### Exercise goal
So that nothing is lost, write out all the lines below exactly.

Dataset entries:
_ _ _ _ _

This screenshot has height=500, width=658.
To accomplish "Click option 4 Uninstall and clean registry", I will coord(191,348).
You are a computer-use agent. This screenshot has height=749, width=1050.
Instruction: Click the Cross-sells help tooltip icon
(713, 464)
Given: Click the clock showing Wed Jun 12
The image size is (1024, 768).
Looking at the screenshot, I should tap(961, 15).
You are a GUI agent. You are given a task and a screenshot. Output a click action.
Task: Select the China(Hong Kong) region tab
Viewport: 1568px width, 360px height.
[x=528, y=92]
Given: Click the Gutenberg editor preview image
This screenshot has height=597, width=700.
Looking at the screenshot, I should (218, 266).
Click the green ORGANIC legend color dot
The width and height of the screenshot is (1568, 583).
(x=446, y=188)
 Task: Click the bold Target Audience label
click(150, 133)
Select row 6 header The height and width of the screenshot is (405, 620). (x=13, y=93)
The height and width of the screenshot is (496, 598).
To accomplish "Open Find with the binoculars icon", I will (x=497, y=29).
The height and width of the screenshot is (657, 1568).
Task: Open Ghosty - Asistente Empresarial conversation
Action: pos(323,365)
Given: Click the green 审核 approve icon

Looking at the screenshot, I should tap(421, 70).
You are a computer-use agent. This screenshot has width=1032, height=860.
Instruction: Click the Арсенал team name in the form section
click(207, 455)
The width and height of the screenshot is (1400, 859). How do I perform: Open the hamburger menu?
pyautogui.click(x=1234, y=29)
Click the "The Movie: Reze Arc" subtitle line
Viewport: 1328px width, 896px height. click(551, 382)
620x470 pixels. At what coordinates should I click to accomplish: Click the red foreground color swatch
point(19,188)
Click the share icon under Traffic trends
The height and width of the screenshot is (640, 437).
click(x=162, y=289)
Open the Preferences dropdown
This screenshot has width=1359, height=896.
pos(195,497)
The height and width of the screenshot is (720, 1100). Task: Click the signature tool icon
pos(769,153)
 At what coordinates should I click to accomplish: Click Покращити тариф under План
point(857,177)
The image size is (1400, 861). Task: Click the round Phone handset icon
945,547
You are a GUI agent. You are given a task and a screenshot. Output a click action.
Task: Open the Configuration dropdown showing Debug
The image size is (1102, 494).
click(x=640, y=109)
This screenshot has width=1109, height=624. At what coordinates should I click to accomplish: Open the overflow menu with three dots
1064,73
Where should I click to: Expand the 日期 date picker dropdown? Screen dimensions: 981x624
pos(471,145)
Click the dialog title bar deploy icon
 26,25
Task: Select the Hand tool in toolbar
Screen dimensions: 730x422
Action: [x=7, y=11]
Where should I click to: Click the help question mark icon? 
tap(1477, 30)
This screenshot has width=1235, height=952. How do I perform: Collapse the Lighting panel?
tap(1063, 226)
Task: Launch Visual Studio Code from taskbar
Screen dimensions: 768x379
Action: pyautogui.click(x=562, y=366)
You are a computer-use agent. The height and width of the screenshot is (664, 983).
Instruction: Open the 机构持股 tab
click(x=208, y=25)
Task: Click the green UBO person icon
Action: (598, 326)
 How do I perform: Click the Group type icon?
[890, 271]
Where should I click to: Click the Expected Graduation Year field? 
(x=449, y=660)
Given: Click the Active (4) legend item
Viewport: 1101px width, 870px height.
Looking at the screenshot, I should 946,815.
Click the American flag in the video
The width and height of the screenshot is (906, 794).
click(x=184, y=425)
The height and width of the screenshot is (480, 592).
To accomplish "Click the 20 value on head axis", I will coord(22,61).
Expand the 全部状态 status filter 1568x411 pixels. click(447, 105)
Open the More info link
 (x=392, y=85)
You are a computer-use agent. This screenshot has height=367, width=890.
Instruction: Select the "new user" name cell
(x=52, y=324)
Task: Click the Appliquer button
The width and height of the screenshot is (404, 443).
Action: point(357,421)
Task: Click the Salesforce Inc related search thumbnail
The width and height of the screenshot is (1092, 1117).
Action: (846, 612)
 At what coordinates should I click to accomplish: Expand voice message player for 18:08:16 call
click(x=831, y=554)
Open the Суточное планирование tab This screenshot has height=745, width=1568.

_ _ _ _ _

### Solution for this task
This screenshot has height=500, width=658.
To accomplish "Click option 4 Uninstall and clean registry", I will coord(191,348).
You are a computer-use agent. This screenshot has height=749, width=1050.
Instruction: Click the Cross-sells help tooltip icon
(713, 464)
Given: Click the clock showing Wed Jun 12
The image size is (1024, 768).
Looking at the screenshot, I should tap(961, 15).
You are a GUI agent. You are given a task and a screenshot. Output a click action.
Task: Select the China(Hong Kong) region tab
Viewport: 1568px width, 360px height.
[x=528, y=92]
Given: Click the Gutenberg editor preview image
This screenshot has height=597, width=700.
Looking at the screenshot, I should (218, 266).
Click the green ORGANIC legend color dot
The width and height of the screenshot is (1568, 583).
(x=446, y=188)
 Task: Click the bold Target Audience label
click(150, 133)
Select row 6 header The height and width of the screenshot is (405, 620). (x=13, y=93)
The height and width of the screenshot is (496, 598).
To accomplish "Open Find with the binoculars icon", I will (x=497, y=29).
The height and width of the screenshot is (657, 1568).
Task: Open Ghosty - Asistente Empresarial conversation
Action: pos(323,365)
Given: Click the green 审核 approve icon

Looking at the screenshot, I should tap(421, 70).
You are a computer-use agent. This screenshot has width=1032, height=860.
Instruction: Click the Арсенал team name in the form section
click(207, 455)
The width and height of the screenshot is (1400, 859). How do I perform: Open the hamburger menu?
pyautogui.click(x=1234, y=29)
Click the "The Movie: Reze Arc" subtitle line
Viewport: 1328px width, 896px height. click(551, 382)
620x470 pixels. At what coordinates should I click to accomplish: Click the red foreground color swatch
point(19,188)
Click the share icon under Traffic trends
The height and width of the screenshot is (640, 437).
click(x=162, y=289)
Open the Preferences dropdown
This screenshot has width=1359, height=896.
pos(195,497)
The height and width of the screenshot is (720, 1100). Task: Click the signature tool icon
pos(769,153)
 At what coordinates should I click to accomplish: Click Покращити тариф under План
point(857,177)
The image size is (1400, 861). Task: Click the round Phone handset icon
945,547
You are a GUI agent. You are given a task and a screenshot. Output a click action.
Task: Open the Configuration dropdown showing Debug
The image size is (1102, 494).
click(x=640, y=109)
This screenshot has width=1109, height=624. At what coordinates should I click to accomplish: Open the overflow menu with three dots
1064,73
Where should I click to: Expand the 日期 date picker dropdown? Screen dimensions: 981x624
pos(471,145)
Click the dialog title bar deploy icon
 26,25
Task: Select the Hand tool in toolbar
Screen dimensions: 730x422
Action: [x=7, y=11]
Where should I click to: Click the help question mark icon? 
tap(1477, 30)
This screenshot has width=1235, height=952. How do I perform: Collapse the Lighting panel?
tap(1063, 226)
Task: Launch Visual Studio Code from taskbar
Screen dimensions: 768x379
Action: pyautogui.click(x=562, y=366)
You are a computer-use agent. The height and width of the screenshot is (664, 983).
Instruction: Open the 机构持股 tab
click(x=208, y=25)
Task: Click the green UBO person icon
Action: (598, 326)
 How do I perform: Click the Group type icon?
[890, 271]
Where should I click to: Click the Expected Graduation Year field? 
(x=449, y=660)
Given: Click the Active (4) legend item
Viewport: 1101px width, 870px height.
Looking at the screenshot, I should 946,815.
Click the American flag in the video
The width and height of the screenshot is (906, 794).
click(x=184, y=425)
The height and width of the screenshot is (480, 592).
To accomplish "Click the 20 value on head axis", I will coord(22,61).
Expand the 全部状态 status filter 1568x411 pixels. click(447, 105)
Open the More info link
 (x=392, y=85)
You are a computer-use agent. This screenshot has height=367, width=890.
Instruction: Select the "new user" name cell
(x=52, y=324)
Task: Click the Appliquer button
The width and height of the screenshot is (404, 443).
Action: point(357,421)
Task: Click the Salesforce Inc related search thumbnail
The width and height of the screenshot is (1092, 1117).
Action: (846, 612)
 At what coordinates should I click to accomplish: Expand voice message player for 18:08:16 call
click(x=831, y=554)
Open the Суточное планирование tab This screenshot has height=745, width=1568.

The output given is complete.